How to Debug a Hard Fault on an Arm Cortex-M
Here are a few tips for identifying the cause of a hard fault and correcting it.
June 24, 2022
In my opinion, one of the worst, most-annoying faults to debug on an Arm Cortex-M microcontroller is a hard fault. If you are lucky, the hard fault appears after you’ve made some glaringly obvious mistake, and you can quickly undo it. I recently worked with a colleague who encountered a hard fault, but it was several commits deep, and I had no clue what could cause the fault. In this post, we’ll walk through the process I used to identify the cause and correct the hard fault.
An Imprecise Error Could Lead to a Hard Fault
When a hard fault occurs, embedded system developers have no choice but to dive into the depths of the microcontroller and examine the fault registers. The first register to examine on a deep dive is the Configurable Fault Status Register (CFSR). The CFSR is composed of three fault registers:
The MemManage Fault Status
The BusFault Status
The Usagefault Status
Together, these registers can help us start down the path to understanding why we have a fault.
Unfortunately, the values stored in these registers are not always conclusive or helpful, depending on the hard fault. For example, when I examined the value of the CFSR register, I discovered it was set to 0x400. Arm Developer details what the bits in the CFSR mean, providing a high-level register definition for CFSR. See here for additional details. A value of 0x400 is an imprecise error!
An imprecise error is an asynchronous fault, a bus fault that is forced due to a priority issue, disabling the fault, a memory access issue, or so forth. The problem with an imprecise fault is that you can’t trust that the other fault registers contain any direct or valuable information about the cause of the fault! That’s right, at this point, you’re in for reverting code or guessing and randomly trying different Band-Aids to try and fix the problem.
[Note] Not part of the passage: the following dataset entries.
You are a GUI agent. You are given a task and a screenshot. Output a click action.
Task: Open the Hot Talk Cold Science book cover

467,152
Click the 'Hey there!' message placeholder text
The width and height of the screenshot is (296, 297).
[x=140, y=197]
From Imprecise to Precise Errors
Thankfully, when you encounter an imprecise error causing your hard fault, all is not lost. The imprecise error may be caused by the CPU using an internal buffer to cache instructions. If the buffer is disabled, every instruction executed will be executed linearly. The result will be that the imprecise error turns into a precise error, and all the other fault registers may help identify the fault.
The steps to disable the buffer is straightforward. Developers can disable the write buffer by setting DISDEFWBUF in the ACTLR register. The code to do this looks something like the following:
SCnSCB->ACTLR |= SCnSCB_ACTLR_DISDEFWBUF_Msk;